A stimulus for action

January 17, 2001
Issue 

Dying for Growth: Global Inequality and the Health of the Poor
Edited by Jim Yong Kim, Joyce Millen, Alec Irwin and John Gershman
Common Courage Press, Monroe, Maine
Available at <http://www.amazon.com>

REVIEW BY STEPHEN LANGFORD

For months I tried to get this book through private suppliers. Angus and Robertson took the details and never got back to me. Finally, a friend in the United States (thanks Anne) sent it to me.

It was worth the trouble, this book is gem. It was recommended to me by Noam Chomsky. He had referred to the traps for poor countries like East Timor set by international institutions such as the International Monetary Fund and the World Bank.

Don't be put off by the book's size. The last third of the book is footnotes, appendices, the index and a list of 62 activist health organisations that are addressing the deeper issues the book takes on. It is a book by activists, for activists: "What happens next, depends on what you do after you put this book down."

Dying for Growth has five parts. Part IV, one of the most impressive, is "The Drug War in Perspective" which tackles the 1996 San Jose Mercury News series of articles on the US government's involvement in drug running by its CIA-Contra connections. The chapter tells the story of US government involvement in illicit drugs, from its war in Vietnam and the funding of anti-communist guerillas in Afghanistan and Central America. It explains how the original Mercury story was neutralised in the mainstream media.

Much of the book is relevant to activists in this country, even if Australia is not between "austerity programs" and "AZT" in the index. Even when it is Peruvians living on 55 cents a day who are being written about, we can relate to "Fujishock" — "reforms" carried out by Peru's President Fujimori which resulted in public health services being de-funded and the poor being expected to pay for privatised services. This was accompanied with the loopy "choice" rhetoric that was perfected in the US in the 1970s. Just as Michael Wooldridge does here.

Did I mention the chapter on the 1984 Bhopal disaster, and the ducking and weaving of Union Carbide to avoid responsibility? There are many aspects of this unusual, readable and inspiring work I cannot cover.

The part of Dying for Growth I gravitate to most is "Alternatives to the Agenda". It kicks off with a chapter on health services in Cuba, and its maligned, but effective, HIV/AIDS policy. A chapter deals with El Salvador's non-government health care groups upon which the pro-US regime waged war in the 1980s. Their struggle now is against being co-opted by US-funded organisations.

Far from constituting grounds for retreat and resignation, the facts presented in Dying for Growth should be a stimulus for committed action. As Chomsky has insisted, the immense power of transnational corporations and the impact of international capitalist financial and political dealings are no reason for ordinary people to surrender to economic fatalism.

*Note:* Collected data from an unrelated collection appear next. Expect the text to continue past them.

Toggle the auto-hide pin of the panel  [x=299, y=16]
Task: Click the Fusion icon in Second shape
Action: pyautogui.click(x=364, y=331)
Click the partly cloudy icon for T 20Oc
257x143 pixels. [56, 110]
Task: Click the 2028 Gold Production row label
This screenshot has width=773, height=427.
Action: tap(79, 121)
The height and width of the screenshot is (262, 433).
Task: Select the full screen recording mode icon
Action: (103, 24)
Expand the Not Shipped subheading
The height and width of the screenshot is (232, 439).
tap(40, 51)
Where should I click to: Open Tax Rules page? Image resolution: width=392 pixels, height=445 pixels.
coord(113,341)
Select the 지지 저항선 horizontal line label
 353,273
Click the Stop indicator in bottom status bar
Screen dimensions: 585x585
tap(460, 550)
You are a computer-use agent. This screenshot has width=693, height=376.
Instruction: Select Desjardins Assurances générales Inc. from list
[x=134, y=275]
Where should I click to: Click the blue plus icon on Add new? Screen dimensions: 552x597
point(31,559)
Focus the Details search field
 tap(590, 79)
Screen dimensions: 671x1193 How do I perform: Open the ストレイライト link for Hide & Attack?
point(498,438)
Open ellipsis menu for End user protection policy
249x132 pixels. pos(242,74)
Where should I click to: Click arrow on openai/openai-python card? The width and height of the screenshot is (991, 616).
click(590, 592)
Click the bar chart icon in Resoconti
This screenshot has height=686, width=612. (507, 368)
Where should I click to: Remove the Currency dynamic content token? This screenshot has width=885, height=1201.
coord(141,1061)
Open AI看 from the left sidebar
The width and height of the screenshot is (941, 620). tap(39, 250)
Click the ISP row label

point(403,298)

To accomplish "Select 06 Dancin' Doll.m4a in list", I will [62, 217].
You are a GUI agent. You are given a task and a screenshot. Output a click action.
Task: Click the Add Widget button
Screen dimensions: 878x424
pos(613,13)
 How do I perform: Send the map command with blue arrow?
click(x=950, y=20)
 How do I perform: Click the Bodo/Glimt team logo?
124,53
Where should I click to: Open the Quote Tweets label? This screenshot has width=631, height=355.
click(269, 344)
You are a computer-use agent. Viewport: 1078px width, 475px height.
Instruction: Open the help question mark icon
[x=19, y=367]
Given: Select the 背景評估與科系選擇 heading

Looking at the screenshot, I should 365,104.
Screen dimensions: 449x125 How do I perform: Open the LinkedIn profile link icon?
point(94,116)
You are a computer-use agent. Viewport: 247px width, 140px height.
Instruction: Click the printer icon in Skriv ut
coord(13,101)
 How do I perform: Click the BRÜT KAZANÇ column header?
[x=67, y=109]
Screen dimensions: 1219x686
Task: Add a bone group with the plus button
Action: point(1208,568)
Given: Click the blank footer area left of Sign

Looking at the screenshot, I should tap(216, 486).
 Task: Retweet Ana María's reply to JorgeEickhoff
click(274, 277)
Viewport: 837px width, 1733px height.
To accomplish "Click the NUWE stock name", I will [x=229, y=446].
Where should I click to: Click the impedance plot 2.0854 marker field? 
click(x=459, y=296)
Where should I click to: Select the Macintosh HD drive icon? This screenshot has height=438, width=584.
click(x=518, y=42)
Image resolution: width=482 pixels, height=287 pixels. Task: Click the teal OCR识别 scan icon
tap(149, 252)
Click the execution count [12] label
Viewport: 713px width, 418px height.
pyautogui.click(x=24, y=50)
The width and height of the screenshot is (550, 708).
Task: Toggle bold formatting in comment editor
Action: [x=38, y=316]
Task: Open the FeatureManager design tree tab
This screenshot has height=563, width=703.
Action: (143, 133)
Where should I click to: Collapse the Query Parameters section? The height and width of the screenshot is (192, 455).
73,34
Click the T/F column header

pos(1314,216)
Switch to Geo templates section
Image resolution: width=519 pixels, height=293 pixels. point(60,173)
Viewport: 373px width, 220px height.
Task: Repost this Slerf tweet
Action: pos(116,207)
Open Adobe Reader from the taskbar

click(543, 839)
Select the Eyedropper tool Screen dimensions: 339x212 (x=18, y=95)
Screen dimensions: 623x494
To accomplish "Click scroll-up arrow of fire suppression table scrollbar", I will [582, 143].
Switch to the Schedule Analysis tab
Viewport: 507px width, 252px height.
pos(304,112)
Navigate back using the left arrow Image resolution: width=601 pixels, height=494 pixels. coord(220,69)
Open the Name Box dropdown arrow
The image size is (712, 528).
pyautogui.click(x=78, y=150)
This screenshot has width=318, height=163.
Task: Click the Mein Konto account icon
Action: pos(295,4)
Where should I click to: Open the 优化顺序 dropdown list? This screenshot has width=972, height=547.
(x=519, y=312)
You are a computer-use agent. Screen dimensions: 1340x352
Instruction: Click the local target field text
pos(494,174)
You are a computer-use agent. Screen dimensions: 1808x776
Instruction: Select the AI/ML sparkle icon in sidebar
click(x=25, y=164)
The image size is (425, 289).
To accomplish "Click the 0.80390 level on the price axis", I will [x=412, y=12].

Today, Chomsky notes, we see widespread "efforts to make people feel helpless, as if there is some sort of economic law that forces things to happen in a particular way, like the law of gravitation ... [yet] these are all human institutions, they are subject to human will, and they can be eliminated like other tyrannical institutions have been."

One more commendation from Jean Bertrand Aristide, former President of Haiti: "The poor, the ill and the landless take centre stage in this work. They speak of the need to move beyond the tunnel vison of unbridled economic growth and journey on a path that will bring food, education, and adequate health care to all. Bravo to the Institute for Human and Social Justice for exposing the human consequences of unjust global economic policies."

I recently had cause to visit a friend who is sick in St. Vincents Hospital in Sydney. I saw the dedication of the nurses, doctors and other staff. I was impressed that I could take my dog in. Hospitals are not perfect, even the best of them, but I think we should celebrate and defend the good sense of humanity, and dedication, of people working in them.

This book shows that we must not take them for granted. There was an imperfect public health system in the Soviet Union. In Russia, it has been sold off with catastrophic results. On the other hand, try and take your dog into the Commonwealth (a misnomer if there ever was one) Bank, in Oxford St in Paddington, and you will be asked to leave. Can we further sully the bank's filthy lucre? It would seem so.